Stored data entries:
###

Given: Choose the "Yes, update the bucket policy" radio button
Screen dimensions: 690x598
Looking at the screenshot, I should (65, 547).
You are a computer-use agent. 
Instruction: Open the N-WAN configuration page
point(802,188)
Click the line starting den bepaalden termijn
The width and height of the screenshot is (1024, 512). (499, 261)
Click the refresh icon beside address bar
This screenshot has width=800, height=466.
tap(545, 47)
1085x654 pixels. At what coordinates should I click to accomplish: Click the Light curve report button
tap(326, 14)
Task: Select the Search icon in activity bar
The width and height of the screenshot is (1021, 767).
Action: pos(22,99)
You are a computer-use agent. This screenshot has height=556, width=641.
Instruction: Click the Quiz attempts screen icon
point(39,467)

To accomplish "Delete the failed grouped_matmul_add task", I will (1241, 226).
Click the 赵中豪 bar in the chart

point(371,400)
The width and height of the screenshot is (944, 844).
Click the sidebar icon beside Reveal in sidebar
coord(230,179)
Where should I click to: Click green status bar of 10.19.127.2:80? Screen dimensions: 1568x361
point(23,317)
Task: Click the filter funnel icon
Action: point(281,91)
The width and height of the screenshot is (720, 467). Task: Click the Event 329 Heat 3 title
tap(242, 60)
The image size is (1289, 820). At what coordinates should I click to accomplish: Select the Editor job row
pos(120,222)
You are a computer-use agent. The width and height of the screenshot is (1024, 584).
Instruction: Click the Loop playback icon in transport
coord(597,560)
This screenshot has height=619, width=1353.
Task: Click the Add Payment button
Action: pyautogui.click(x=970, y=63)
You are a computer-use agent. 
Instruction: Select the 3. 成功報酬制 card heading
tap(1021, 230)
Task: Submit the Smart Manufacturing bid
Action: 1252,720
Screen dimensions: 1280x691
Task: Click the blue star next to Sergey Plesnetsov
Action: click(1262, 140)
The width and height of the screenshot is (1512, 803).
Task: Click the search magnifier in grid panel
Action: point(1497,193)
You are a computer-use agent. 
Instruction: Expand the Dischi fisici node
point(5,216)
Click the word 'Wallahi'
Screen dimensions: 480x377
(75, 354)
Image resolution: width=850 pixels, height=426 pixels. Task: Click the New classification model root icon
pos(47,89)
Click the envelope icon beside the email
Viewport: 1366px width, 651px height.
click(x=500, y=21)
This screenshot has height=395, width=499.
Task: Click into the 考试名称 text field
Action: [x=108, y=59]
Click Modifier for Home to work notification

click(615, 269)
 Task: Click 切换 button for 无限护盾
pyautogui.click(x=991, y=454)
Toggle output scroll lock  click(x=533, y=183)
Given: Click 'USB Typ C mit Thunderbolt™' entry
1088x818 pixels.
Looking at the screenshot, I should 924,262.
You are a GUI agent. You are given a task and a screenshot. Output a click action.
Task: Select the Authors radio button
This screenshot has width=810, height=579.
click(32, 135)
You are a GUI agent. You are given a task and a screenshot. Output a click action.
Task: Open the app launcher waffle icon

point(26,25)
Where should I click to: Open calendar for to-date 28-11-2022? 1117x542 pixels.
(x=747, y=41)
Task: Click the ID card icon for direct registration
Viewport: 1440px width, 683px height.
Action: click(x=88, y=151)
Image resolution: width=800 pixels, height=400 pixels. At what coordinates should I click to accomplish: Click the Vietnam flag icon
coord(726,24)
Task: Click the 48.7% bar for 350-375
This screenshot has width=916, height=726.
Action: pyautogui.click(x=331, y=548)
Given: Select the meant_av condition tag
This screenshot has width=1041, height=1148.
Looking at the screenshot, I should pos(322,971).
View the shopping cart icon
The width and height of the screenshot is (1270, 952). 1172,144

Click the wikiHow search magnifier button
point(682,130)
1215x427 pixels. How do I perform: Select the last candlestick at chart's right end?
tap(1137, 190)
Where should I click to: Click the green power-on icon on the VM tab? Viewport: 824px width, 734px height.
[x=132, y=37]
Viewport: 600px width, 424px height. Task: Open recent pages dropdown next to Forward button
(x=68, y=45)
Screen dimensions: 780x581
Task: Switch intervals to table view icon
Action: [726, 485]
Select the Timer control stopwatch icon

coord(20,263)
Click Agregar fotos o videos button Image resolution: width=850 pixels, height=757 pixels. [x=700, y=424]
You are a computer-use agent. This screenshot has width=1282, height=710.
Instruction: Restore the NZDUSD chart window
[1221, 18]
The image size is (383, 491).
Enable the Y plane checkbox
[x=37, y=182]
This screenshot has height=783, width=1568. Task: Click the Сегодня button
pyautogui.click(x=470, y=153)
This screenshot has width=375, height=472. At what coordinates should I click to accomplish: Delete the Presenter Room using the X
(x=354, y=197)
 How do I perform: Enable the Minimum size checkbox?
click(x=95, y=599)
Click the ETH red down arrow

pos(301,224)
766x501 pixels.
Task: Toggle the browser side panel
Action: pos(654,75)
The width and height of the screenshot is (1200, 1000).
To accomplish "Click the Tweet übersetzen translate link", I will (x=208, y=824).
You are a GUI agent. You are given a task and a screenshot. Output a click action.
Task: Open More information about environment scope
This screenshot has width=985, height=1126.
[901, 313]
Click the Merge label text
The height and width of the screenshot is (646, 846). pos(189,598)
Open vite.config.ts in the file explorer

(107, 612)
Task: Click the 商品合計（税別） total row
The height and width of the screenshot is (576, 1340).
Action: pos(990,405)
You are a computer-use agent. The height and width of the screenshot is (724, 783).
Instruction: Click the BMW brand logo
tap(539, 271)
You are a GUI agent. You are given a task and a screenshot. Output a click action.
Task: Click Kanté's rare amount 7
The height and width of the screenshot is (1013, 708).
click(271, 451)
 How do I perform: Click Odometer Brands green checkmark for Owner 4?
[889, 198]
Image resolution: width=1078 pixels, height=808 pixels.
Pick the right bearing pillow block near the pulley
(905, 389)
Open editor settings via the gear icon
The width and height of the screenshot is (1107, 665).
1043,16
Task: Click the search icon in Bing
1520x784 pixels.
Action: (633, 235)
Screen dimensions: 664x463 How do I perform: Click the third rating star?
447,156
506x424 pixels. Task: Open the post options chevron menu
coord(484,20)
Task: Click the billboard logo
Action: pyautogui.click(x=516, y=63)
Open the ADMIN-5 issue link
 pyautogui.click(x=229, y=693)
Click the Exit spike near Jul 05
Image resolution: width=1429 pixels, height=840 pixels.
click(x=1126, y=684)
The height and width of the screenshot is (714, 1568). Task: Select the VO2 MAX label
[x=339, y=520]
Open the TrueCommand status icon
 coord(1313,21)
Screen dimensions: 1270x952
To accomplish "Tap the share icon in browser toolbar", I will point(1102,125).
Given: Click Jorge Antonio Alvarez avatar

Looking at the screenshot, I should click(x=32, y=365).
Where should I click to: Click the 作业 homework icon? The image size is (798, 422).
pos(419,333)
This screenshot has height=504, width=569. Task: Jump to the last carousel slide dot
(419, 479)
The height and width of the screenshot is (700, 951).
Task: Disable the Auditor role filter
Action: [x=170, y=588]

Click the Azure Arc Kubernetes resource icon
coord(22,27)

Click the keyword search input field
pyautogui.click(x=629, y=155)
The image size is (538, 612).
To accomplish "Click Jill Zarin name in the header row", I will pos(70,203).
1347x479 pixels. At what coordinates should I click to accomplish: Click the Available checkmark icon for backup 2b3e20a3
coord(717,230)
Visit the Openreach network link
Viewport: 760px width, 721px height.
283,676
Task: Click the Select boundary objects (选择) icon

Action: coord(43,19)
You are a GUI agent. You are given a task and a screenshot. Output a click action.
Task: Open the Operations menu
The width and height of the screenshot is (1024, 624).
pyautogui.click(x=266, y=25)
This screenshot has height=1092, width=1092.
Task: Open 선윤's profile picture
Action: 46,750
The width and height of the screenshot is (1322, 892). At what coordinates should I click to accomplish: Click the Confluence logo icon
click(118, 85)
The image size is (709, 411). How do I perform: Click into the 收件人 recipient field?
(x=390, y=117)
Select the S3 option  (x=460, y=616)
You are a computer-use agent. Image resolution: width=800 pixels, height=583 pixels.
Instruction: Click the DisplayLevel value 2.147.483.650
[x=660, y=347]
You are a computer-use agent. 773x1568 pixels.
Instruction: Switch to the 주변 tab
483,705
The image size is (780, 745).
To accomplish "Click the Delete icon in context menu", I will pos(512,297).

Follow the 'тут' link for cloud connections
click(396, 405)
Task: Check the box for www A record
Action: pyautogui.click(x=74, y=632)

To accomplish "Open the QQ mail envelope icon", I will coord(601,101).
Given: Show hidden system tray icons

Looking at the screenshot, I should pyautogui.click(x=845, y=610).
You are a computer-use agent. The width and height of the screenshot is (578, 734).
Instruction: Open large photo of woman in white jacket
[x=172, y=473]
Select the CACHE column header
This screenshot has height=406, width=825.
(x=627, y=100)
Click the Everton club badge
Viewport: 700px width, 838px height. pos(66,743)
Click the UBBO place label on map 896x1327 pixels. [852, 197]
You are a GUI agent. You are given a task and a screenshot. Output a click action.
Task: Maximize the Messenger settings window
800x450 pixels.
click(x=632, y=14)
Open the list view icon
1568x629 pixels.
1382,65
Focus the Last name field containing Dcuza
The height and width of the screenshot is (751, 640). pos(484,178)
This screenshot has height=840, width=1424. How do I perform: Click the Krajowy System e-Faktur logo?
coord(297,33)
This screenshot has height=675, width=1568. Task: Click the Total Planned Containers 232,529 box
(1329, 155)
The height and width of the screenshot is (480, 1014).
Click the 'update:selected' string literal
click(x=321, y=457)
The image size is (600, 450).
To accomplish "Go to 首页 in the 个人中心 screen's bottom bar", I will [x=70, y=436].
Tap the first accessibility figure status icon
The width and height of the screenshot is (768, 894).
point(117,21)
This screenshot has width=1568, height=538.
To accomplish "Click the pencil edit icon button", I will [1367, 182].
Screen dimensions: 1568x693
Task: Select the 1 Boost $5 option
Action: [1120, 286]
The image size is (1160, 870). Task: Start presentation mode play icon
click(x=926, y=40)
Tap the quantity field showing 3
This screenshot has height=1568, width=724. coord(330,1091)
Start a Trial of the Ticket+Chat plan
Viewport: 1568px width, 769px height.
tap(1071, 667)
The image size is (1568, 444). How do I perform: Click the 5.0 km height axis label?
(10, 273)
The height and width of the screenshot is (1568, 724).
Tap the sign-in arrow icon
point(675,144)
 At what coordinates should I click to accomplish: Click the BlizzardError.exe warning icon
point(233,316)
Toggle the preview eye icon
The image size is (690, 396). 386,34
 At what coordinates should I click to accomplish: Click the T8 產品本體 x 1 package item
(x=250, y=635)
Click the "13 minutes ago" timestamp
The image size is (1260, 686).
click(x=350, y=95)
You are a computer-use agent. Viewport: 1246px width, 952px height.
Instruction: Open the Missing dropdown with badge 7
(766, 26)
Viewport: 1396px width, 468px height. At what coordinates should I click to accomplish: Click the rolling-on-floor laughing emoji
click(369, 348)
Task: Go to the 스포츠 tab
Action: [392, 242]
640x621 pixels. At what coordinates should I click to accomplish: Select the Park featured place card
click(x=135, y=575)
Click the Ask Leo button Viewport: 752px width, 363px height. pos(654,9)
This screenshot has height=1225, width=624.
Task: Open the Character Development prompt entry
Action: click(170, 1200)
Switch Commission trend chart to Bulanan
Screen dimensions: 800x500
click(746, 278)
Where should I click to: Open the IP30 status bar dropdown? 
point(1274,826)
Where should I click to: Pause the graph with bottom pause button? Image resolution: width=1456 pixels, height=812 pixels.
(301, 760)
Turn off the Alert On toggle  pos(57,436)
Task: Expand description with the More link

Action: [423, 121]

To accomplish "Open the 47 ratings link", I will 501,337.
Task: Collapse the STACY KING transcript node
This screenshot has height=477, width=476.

###

* **Work task**: Your task is to quote the lines above, beginning with the first and ending with the one that holds "Click the refresh icon beside address bar".

* **Expected answer**:
Given: Choose the "Yes, update the bucket policy" radio button
Screen dimensions: 690x598
Looking at the screenshot, I should (65, 547).
You are a computer-use agent. 
Instruction: Open the N-WAN configuration page
point(802,188)
Click the line starting den bepaalden termijn
The width and height of the screenshot is (1024, 512). (499, 261)
Click the refresh icon beside address bar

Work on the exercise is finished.